S'agissant de l'affection de syndrome douloureux somatoforme
persistant qui aurait été écartée de manière arbitraire par l'expert
psychiatre, c'est à tort que le recourant fait grief à l'expert d'avoir fondé
son analyse en regard des éléments constitutifs repris de la jurisprudence
parue à l'ATF 130 V 352. Ainsi que l'a souligné avec raison l'intimé, un tel
mode de procéder s'avère en parfaite adéquation avec la pratique en la
matière afin de juger du caractère invalidant ou non d'un syndrome
douloureux somatoforme persistant.
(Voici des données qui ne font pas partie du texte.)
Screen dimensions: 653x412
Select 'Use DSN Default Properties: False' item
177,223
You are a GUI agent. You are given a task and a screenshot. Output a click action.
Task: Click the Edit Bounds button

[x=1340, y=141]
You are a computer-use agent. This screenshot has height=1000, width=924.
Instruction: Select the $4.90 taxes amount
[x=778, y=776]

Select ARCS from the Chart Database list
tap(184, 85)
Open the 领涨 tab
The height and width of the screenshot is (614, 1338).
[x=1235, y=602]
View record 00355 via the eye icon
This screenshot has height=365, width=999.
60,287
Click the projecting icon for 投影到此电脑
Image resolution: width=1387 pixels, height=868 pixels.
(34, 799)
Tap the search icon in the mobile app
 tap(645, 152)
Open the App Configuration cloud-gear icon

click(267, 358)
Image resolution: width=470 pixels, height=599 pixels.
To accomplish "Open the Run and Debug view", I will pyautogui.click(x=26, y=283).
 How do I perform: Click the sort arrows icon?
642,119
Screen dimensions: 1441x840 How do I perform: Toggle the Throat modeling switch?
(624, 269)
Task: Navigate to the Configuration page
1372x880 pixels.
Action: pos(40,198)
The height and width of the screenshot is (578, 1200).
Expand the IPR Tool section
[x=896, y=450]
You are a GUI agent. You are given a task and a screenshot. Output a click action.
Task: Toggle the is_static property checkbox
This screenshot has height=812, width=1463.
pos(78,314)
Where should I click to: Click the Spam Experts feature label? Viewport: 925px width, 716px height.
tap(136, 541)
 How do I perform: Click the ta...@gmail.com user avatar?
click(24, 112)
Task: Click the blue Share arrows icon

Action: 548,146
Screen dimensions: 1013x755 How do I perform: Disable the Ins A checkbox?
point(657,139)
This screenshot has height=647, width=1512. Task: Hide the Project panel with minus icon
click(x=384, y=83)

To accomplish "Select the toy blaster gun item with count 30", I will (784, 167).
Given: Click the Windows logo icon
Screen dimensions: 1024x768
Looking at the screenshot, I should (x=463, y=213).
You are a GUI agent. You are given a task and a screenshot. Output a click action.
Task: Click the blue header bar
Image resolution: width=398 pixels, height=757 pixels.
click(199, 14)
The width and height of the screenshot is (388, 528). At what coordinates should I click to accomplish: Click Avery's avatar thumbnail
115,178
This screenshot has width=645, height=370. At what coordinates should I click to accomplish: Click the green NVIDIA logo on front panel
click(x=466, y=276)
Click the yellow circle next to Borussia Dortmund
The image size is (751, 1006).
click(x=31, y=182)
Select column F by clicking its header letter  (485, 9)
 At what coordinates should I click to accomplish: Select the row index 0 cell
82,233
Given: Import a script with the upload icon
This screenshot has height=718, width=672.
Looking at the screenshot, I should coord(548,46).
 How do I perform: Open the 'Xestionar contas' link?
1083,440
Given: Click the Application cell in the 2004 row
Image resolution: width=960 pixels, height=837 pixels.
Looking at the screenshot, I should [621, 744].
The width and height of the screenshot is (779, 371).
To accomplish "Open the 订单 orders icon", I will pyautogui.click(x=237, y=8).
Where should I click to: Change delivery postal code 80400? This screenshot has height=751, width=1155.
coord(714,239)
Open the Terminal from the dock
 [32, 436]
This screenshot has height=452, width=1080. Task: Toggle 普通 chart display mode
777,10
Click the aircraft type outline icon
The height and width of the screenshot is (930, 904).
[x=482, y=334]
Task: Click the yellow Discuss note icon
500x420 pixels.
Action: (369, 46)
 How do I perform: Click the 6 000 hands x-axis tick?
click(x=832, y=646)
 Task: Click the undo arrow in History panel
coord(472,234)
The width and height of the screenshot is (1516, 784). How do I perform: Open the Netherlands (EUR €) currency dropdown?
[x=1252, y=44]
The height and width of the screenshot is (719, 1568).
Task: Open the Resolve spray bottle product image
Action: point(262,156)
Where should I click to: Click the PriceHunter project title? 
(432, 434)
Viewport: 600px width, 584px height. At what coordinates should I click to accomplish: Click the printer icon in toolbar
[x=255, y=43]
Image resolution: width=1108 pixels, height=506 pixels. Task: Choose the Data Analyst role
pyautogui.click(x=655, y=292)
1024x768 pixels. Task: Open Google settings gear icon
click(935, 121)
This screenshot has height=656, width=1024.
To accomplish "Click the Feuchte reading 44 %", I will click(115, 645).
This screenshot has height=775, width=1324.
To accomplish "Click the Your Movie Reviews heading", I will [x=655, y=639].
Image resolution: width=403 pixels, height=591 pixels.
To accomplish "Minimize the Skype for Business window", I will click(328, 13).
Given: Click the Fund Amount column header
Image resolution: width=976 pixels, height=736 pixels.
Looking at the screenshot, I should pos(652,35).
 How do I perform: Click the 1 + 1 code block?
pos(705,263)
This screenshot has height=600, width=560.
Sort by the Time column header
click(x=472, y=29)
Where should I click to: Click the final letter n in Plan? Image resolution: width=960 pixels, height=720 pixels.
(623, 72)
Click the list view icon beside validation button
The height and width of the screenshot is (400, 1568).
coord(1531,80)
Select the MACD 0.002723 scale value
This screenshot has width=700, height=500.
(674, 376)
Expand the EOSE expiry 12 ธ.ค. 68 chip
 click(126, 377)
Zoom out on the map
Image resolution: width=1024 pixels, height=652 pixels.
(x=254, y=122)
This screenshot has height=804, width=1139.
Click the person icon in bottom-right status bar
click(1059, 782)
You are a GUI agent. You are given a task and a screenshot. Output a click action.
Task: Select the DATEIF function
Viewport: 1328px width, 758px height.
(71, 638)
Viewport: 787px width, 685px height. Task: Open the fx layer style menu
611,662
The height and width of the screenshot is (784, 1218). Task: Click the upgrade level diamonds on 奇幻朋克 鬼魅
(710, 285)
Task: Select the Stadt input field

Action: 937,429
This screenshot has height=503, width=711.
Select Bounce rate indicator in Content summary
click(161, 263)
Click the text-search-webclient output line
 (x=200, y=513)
Seul le suivi d'une telle méthode
permet une analyse scientifique, rigoureuse fondée sur des critères
objectifs et de nature à assurer une garantie de traitement entre les
situations susceptibles de remplir les conditions posées. Quant au
prétendu caractère erroné des constatations de l'expert psychiatre, le
recourant livre sa propre appréciation des circonstances sans pour autant
disposer d'éléments médicaux concrets afin d'étayer ses dires. Il ressort
au contraire d'aucun des certificats ou rapports médicaux au dossier que
le diagnostic de syndrome douloureux somatoforme persistant puisse être
retenu en l'espèce. Il n'y a par conséquent aucun motif de se distancer sur
ce point de l'appréciation de l'expert psychiatre de la clinique [...].
Le diagnostic d'état de stress post traumatique (PTSD) n'a pas
été retenu au motif que de l'avis de l'expert psychiatre, lors de son
examen clinique en 2007, le recourant ne présentait plus de
remémoration du facteur de stress avec flashback et souvenirs intenses.
L'expert a néanmoins relevé qu'il est possible que ce diagnostic fût
présent lors de la fuite de Bosnie en 1993. Il résulte certes du dossier que
dans deux certificats médicaux des médecins de l'association " [...]" des
10 décembre 1998 et 7 avril 1999, le recourant présentait alors des
troubles anxieux d'une part (en 1998) et un trouble de l'adaptation avec
perturbation mixte des émotions et des conduites d'autre part (en 1999).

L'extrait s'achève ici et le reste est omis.